- [Task to carry out]: Rewrite every one of the entries below with "Viewport" replaced by "Display area" and nothing else changed. Leave out the pictures.

- [Screen-element location entries]:
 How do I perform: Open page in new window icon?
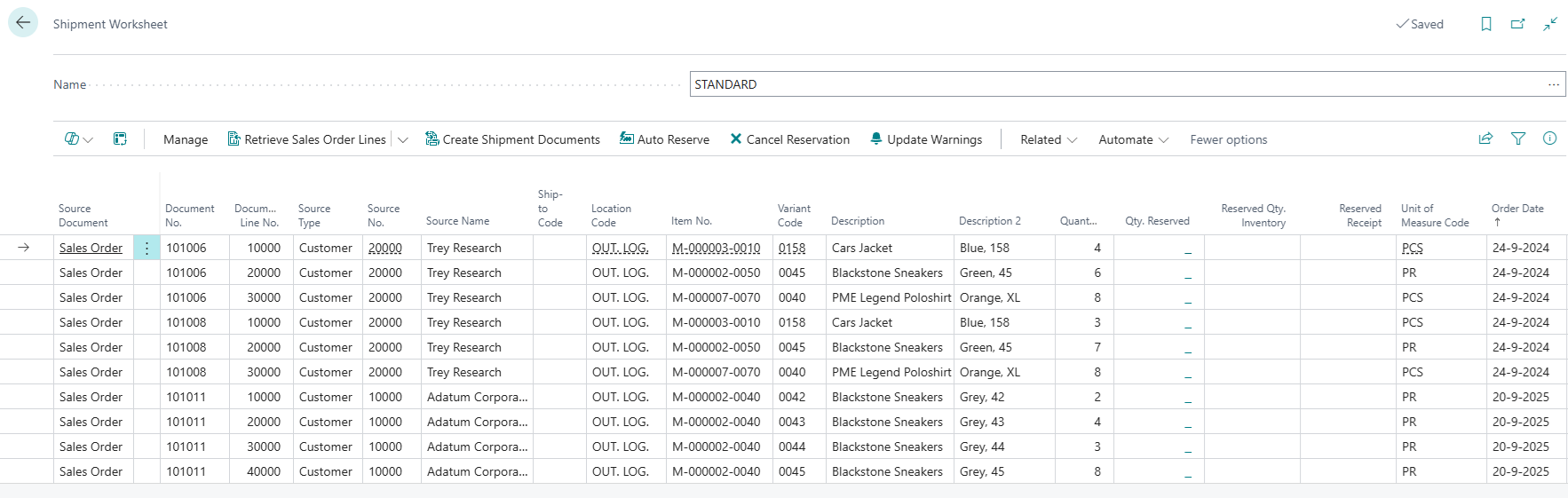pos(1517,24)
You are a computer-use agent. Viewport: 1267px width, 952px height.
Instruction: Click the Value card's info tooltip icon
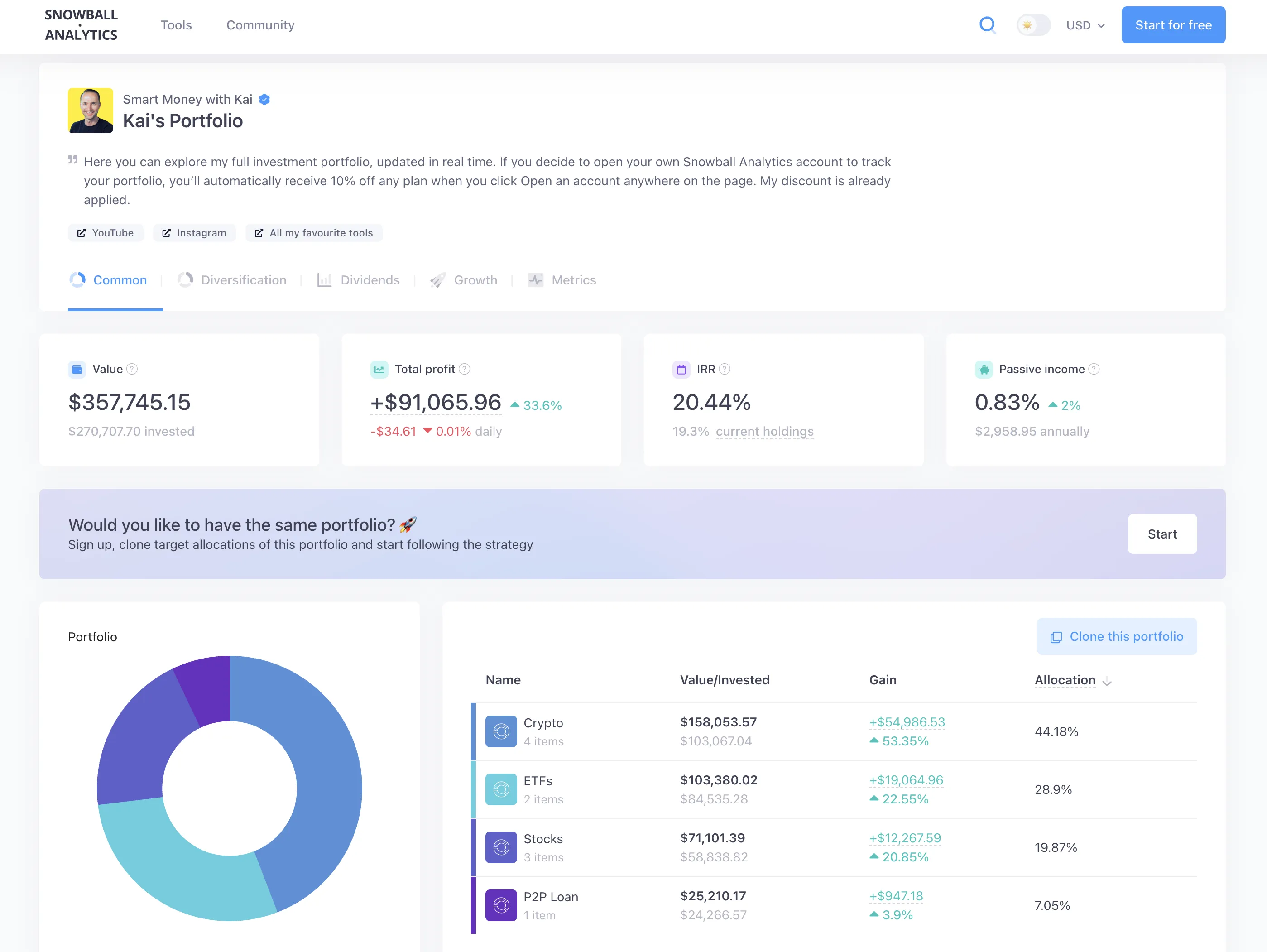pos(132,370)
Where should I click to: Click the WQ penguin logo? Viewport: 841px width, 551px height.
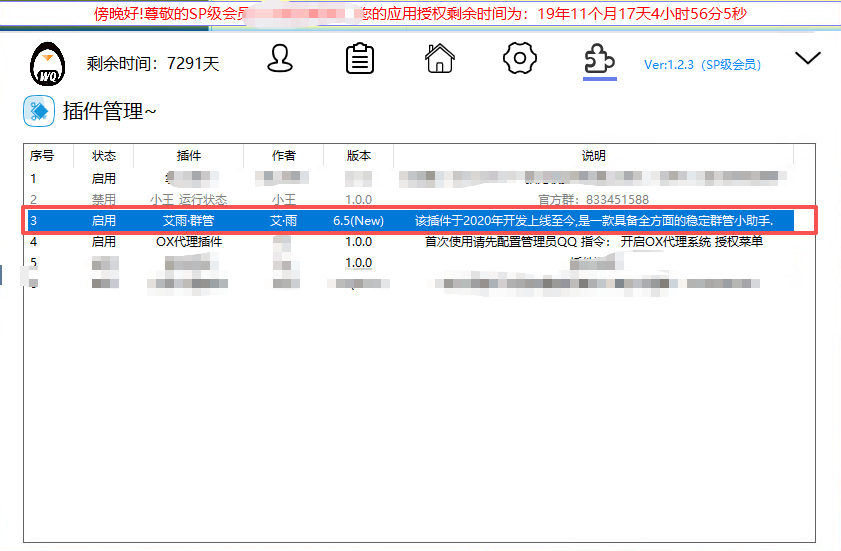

- [Solution to this task]:
 How do I perform: Open page in new window icon?
pos(1517,24)
You are a computer-use agent. Display area: 1267px width, 952px height.
Instruction: Click the Value card's info tooltip icon
pos(132,370)
Where should I click to: Click the WQ penguin logo? Display area: 841px width, 551px height.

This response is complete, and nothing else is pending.